Collected data entries
════════════════════

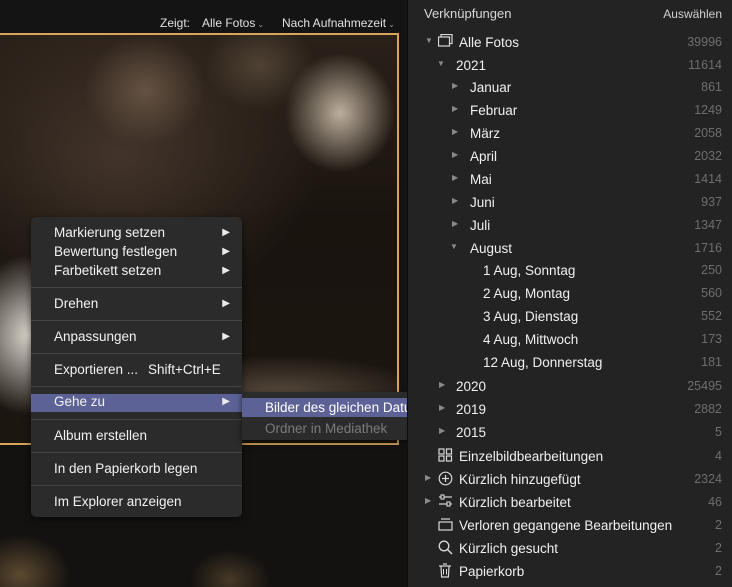 This screenshot has height=587, width=732. What do you see at coordinates (570, 111) in the screenshot?
I see `tree-item-month: ▶ Februar 1249` at bounding box center [570, 111].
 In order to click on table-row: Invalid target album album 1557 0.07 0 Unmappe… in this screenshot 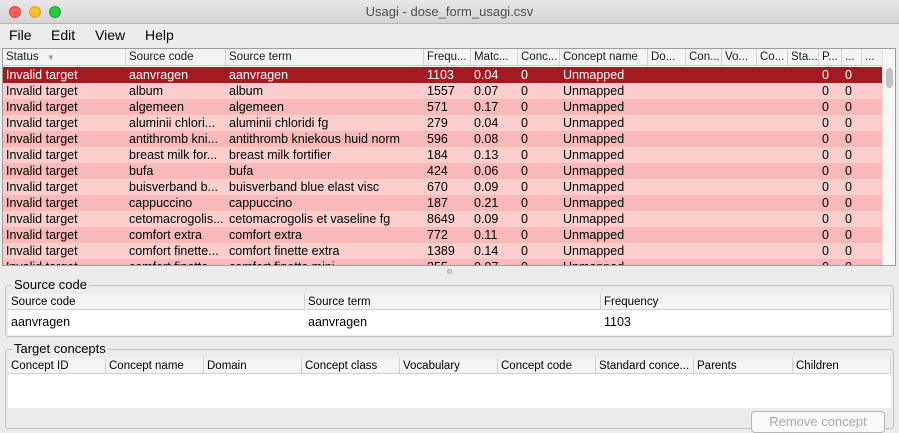, I will do `click(443, 91)`.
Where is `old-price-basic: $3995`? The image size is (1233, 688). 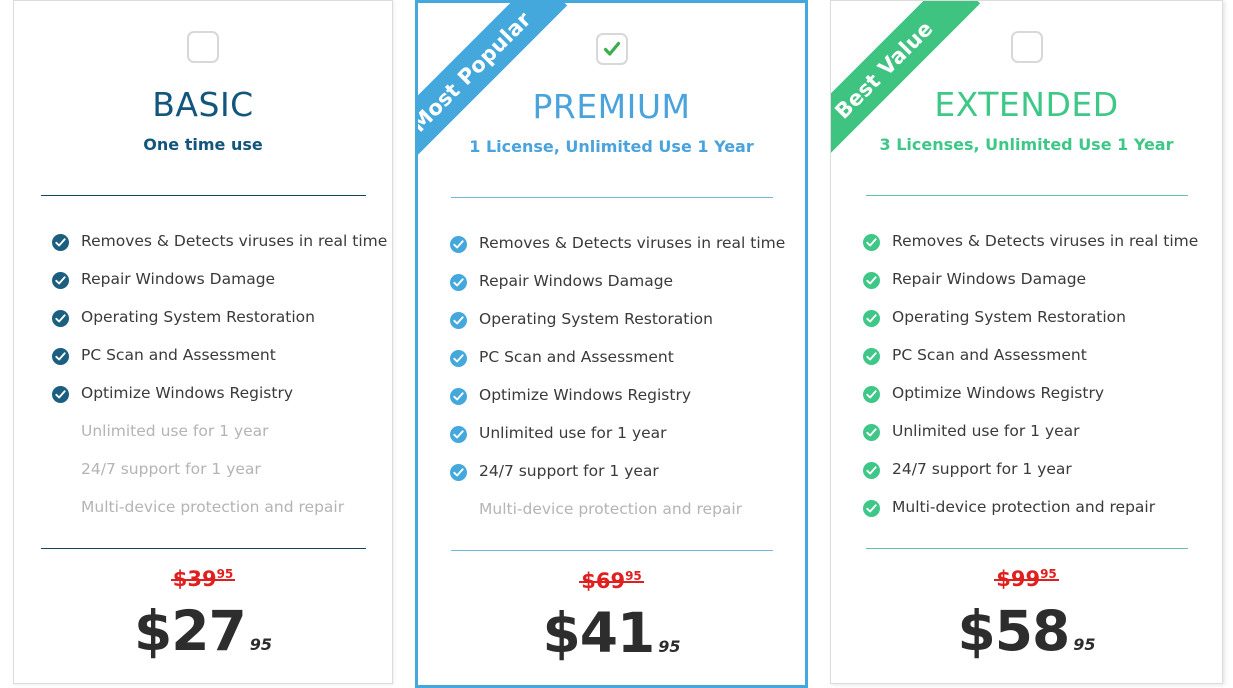
old-price-basic: $3995 is located at coordinates (202, 579).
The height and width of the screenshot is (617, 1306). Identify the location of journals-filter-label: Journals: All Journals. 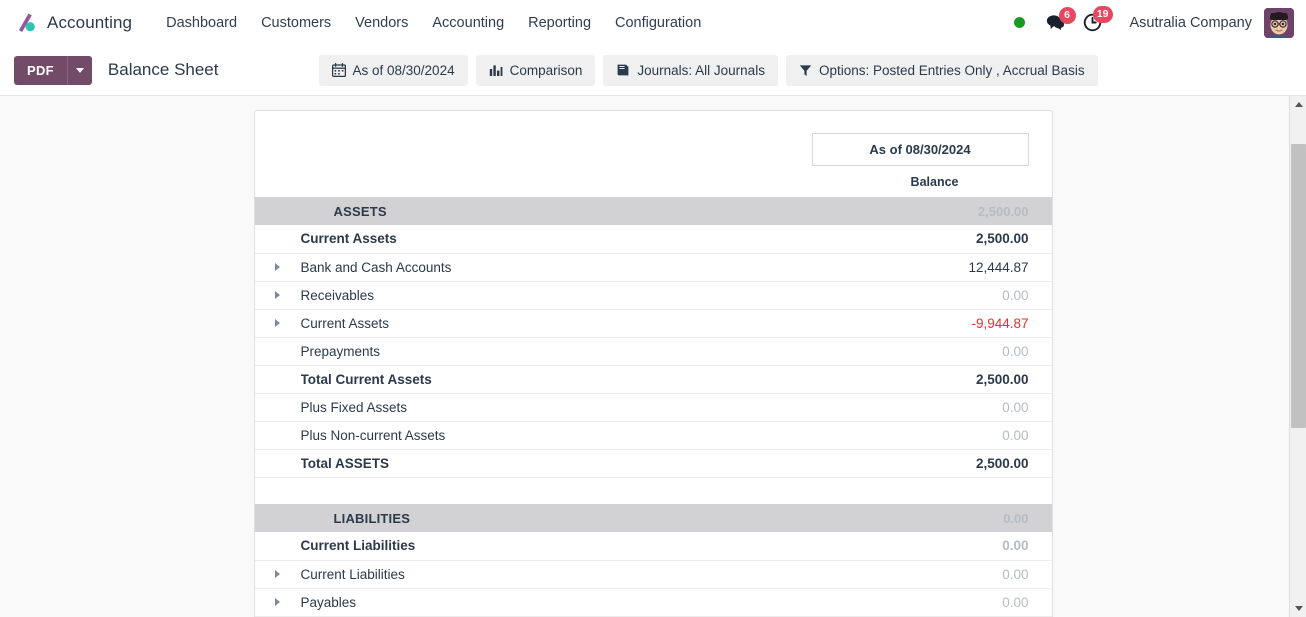
(701, 70).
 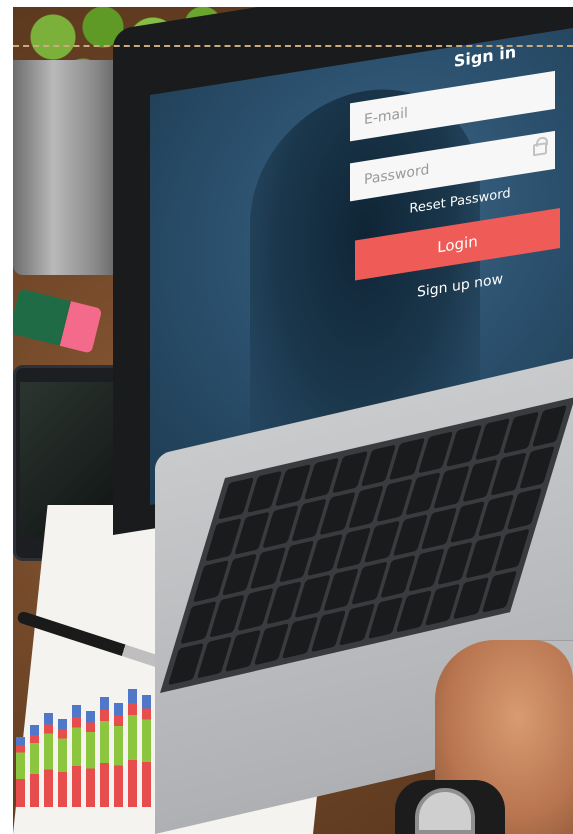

════════════════════

WHAT THE TASK REQUIRES
Change "screenshot" to "image" in the lines running from the one containing "is (1233, 688)." through the last line, and reproduce them with everything else unchanged. Omit the pictures from your answer.

WRITTEN REPLY
Where is `old-price-basic: $3995`? The image size is (1233, 688). 
old-price-basic: $3995 is located at coordinates (202, 579).
The height and width of the image is (617, 1306). Identify the location of journals-filter-label: Journals: All Journals. 
(701, 70).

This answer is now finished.